╭─ Given data
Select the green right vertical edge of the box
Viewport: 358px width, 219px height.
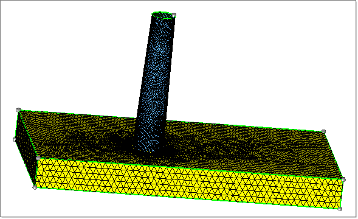point(342,194)
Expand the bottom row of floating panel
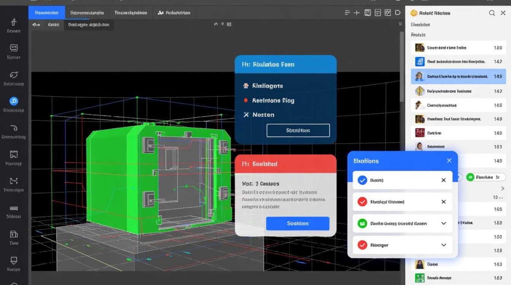The height and width of the screenshot is (285, 511). click(x=443, y=245)
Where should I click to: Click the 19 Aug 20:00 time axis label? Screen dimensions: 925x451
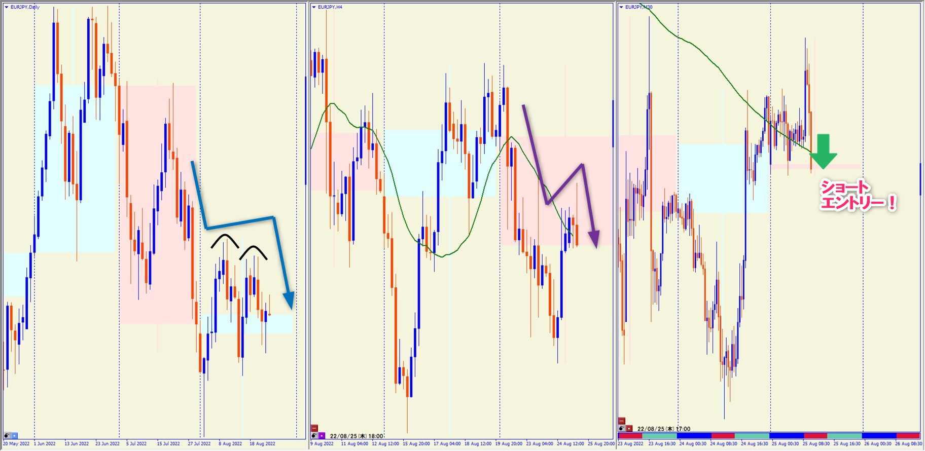coord(509,444)
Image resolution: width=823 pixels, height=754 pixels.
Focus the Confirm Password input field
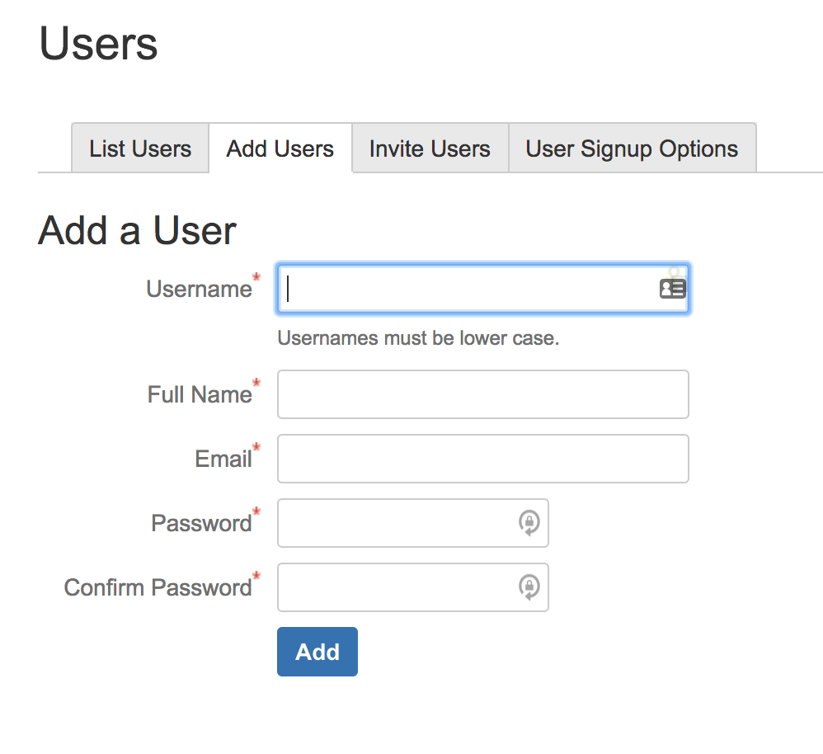coord(413,587)
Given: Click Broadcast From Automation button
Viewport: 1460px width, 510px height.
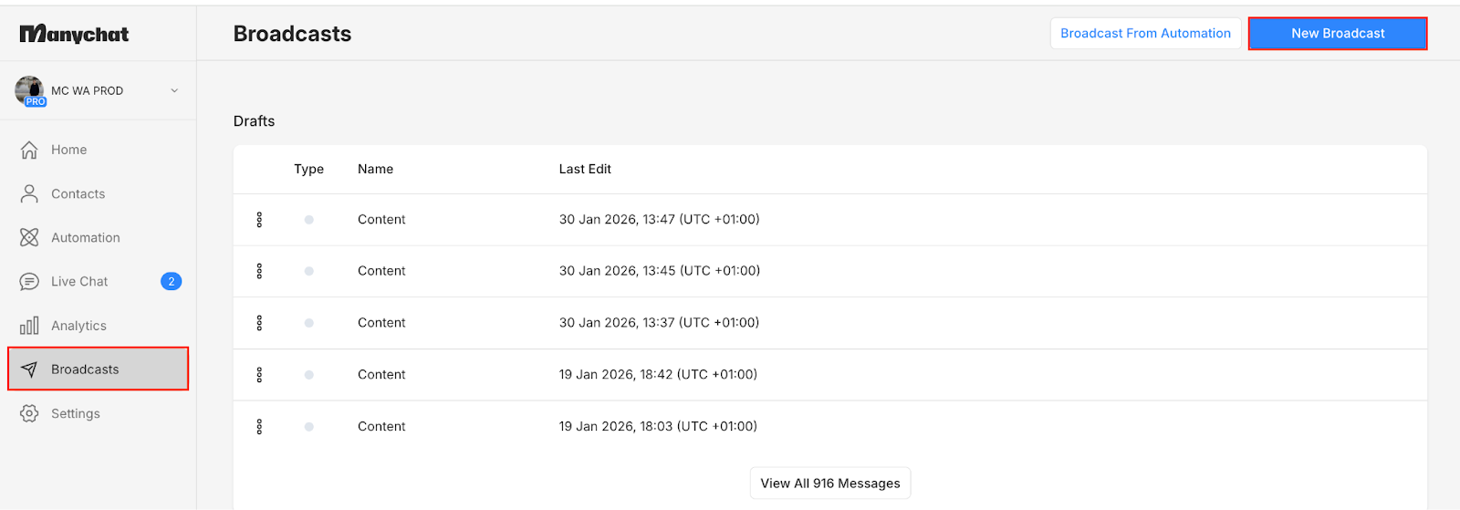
╰─
Aim of the task: Every record is to be restated word for word, with the pictures left out.

Expected answer:
Select the green right vertical edge of the box
Viewport: 358px width, 219px height.
point(342,194)
Expand the bottom row of floating panel
The height and width of the screenshot is (285, 511). click(x=443, y=245)
Where should I click to: Click the 19 Aug 20:00 time axis label? Screen dimensions: 925x451
coord(509,444)
Image resolution: width=823 pixels, height=754 pixels.
Focus the Confirm Password input field
coord(413,587)
Given: Click Broadcast From Automation button
Viewport: 1460px width, 510px height.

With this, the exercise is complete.